Saved data entries:
== Segment start ==

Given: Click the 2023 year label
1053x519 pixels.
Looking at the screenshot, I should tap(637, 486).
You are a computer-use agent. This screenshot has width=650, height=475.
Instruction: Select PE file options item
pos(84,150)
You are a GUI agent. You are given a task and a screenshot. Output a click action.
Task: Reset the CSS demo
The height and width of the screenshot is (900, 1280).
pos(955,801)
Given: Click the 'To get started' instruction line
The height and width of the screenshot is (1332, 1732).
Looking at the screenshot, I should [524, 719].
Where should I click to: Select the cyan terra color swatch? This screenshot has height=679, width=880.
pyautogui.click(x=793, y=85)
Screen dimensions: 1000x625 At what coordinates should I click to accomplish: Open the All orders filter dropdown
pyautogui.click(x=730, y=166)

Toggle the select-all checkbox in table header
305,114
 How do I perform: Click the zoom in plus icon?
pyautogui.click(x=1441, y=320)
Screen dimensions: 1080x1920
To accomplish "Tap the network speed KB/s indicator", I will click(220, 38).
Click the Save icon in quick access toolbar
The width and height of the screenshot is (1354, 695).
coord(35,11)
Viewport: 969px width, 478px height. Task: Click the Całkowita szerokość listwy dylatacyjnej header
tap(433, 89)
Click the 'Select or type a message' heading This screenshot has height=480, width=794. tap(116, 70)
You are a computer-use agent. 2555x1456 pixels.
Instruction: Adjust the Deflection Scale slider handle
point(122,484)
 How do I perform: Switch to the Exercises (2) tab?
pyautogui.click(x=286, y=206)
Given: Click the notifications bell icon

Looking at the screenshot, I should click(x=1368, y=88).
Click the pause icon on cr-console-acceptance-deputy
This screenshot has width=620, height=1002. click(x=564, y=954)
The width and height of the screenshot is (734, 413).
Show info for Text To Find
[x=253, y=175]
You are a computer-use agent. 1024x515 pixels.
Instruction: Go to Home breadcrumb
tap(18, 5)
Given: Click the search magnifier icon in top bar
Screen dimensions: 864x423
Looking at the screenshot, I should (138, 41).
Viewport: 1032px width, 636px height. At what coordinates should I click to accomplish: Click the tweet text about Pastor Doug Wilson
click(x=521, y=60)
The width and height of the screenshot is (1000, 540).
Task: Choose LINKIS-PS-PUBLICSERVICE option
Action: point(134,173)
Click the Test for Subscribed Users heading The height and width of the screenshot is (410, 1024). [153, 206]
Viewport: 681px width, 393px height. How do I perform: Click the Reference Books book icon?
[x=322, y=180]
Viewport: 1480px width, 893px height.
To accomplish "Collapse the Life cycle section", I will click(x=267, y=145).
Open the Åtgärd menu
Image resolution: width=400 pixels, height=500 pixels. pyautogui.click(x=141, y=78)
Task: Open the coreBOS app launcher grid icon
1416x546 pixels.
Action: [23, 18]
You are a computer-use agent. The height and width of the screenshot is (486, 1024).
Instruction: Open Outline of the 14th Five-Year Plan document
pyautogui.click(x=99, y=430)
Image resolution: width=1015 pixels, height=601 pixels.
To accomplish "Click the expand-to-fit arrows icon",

== Segment end ==

Required action:
Retype each line above with no alterations.

Answer section:
Given: Click the 2023 year label
1053x519 pixels.
Looking at the screenshot, I should tap(637, 486).
You are a computer-use agent. This screenshot has width=650, height=475.
Instruction: Select PE file options item
pos(84,150)
You are a GUI agent. You are given a task and a screenshot. Output a click action.
Task: Reset the CSS demo
The height and width of the screenshot is (900, 1280).
pos(955,801)
Given: Click the 'To get started' instruction line
The height and width of the screenshot is (1332, 1732).
Looking at the screenshot, I should [524, 719].
Where should I click to: Select the cyan terra color swatch? This screenshot has height=679, width=880.
pyautogui.click(x=793, y=85)
Screen dimensions: 1000x625 At what coordinates should I click to accomplish: Open the All orders filter dropdown
pyautogui.click(x=730, y=166)

Toggle the select-all checkbox in table header
305,114
 How do I perform: Click the zoom in plus icon?
pyautogui.click(x=1441, y=320)
Screen dimensions: 1080x1920
To accomplish "Tap the network speed KB/s indicator", I will click(220, 38).
Click the Save icon in quick access toolbar
The width and height of the screenshot is (1354, 695).
coord(35,11)
Viewport: 969px width, 478px height. Task: Click the Całkowita szerokość listwy dylatacyjnej header
tap(433, 89)
Click the 'Select or type a message' heading This screenshot has height=480, width=794. tap(116, 70)
You are a computer-use agent. 2555x1456 pixels.
Instruction: Adjust the Deflection Scale slider handle
point(122,484)
 How do I perform: Switch to the Exercises (2) tab?
pyautogui.click(x=286, y=206)
Given: Click the notifications bell icon

Looking at the screenshot, I should click(x=1368, y=88).
Click the pause icon on cr-console-acceptance-deputy
This screenshot has width=620, height=1002. click(x=564, y=954)
The width and height of the screenshot is (734, 413).
Show info for Text To Find
[x=253, y=175]
You are a computer-use agent. 1024x515 pixels.
Instruction: Go to Home breadcrumb
tap(18, 5)
Given: Click the search magnifier icon in top bar
Screen dimensions: 864x423
Looking at the screenshot, I should (138, 41).
Viewport: 1032px width, 636px height. At what coordinates should I click to accomplish: Click the tweet text about Pastor Doug Wilson
click(x=521, y=60)
The width and height of the screenshot is (1000, 540).
Task: Choose LINKIS-PS-PUBLICSERVICE option
Action: point(134,173)
Click the Test for Subscribed Users heading The height and width of the screenshot is (410, 1024). [153, 206]
Viewport: 681px width, 393px height. How do I perform: Click the Reference Books book icon?
[x=322, y=180]
Viewport: 1480px width, 893px height.
To accomplish "Collapse the Life cycle section", I will click(x=267, y=145).
Open the Åtgärd menu
Image resolution: width=400 pixels, height=500 pixels. pyautogui.click(x=141, y=78)
Task: Open the coreBOS app launcher grid icon
1416x546 pixels.
Action: [23, 18]
You are a computer-use agent. The height and width of the screenshot is (486, 1024).
Instruction: Open Outline of the 14th Five-Year Plan document
pyautogui.click(x=99, y=430)
Image resolution: width=1015 pixels, height=601 pixels.
To accomplish "Click the expand-to-fit arrows icon",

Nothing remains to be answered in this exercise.